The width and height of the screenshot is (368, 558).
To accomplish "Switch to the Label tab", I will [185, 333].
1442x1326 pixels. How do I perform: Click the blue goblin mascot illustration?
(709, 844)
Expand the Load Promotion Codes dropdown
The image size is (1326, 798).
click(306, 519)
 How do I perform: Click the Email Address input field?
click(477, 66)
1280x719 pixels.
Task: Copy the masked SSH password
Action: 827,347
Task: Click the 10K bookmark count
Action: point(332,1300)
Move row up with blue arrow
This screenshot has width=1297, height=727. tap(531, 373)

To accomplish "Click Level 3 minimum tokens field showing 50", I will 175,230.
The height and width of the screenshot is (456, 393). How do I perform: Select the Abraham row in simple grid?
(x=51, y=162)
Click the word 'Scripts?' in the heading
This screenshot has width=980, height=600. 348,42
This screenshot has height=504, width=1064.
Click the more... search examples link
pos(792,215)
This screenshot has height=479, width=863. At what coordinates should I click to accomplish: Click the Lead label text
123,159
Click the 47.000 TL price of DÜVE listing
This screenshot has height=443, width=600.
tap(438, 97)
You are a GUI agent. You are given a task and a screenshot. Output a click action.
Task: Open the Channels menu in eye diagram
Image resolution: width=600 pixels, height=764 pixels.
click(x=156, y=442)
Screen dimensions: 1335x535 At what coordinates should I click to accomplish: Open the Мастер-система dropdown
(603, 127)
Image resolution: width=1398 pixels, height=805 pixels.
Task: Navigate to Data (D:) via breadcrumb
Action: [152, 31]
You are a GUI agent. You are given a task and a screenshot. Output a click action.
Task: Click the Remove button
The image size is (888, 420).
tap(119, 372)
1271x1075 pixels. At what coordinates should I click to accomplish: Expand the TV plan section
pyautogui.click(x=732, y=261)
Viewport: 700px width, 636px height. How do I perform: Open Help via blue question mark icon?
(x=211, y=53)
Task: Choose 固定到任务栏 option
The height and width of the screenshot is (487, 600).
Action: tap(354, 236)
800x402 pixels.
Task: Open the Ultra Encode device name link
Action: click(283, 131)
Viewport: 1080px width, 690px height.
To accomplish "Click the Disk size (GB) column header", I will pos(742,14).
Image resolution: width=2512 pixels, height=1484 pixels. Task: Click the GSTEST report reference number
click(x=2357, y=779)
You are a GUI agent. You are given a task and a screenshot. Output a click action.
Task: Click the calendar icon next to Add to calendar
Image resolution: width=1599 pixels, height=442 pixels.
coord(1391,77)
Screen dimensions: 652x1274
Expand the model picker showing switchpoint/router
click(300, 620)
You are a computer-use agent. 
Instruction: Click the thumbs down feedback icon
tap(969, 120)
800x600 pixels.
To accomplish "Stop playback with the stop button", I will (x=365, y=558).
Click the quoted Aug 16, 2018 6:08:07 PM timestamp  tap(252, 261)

● **TASK STATEMENT**:
Please retype exactly, and only, the lines starting at the one that contains "800x600 pixels." and ending with the last line of the material.

● **ANSWER FOR THE TASK**:
800x600 pixels.
To accomplish "Stop playback with the stop button", I will (x=365, y=558).
Click the quoted Aug 16, 2018 6:08:07 PM timestamp  tap(252, 261)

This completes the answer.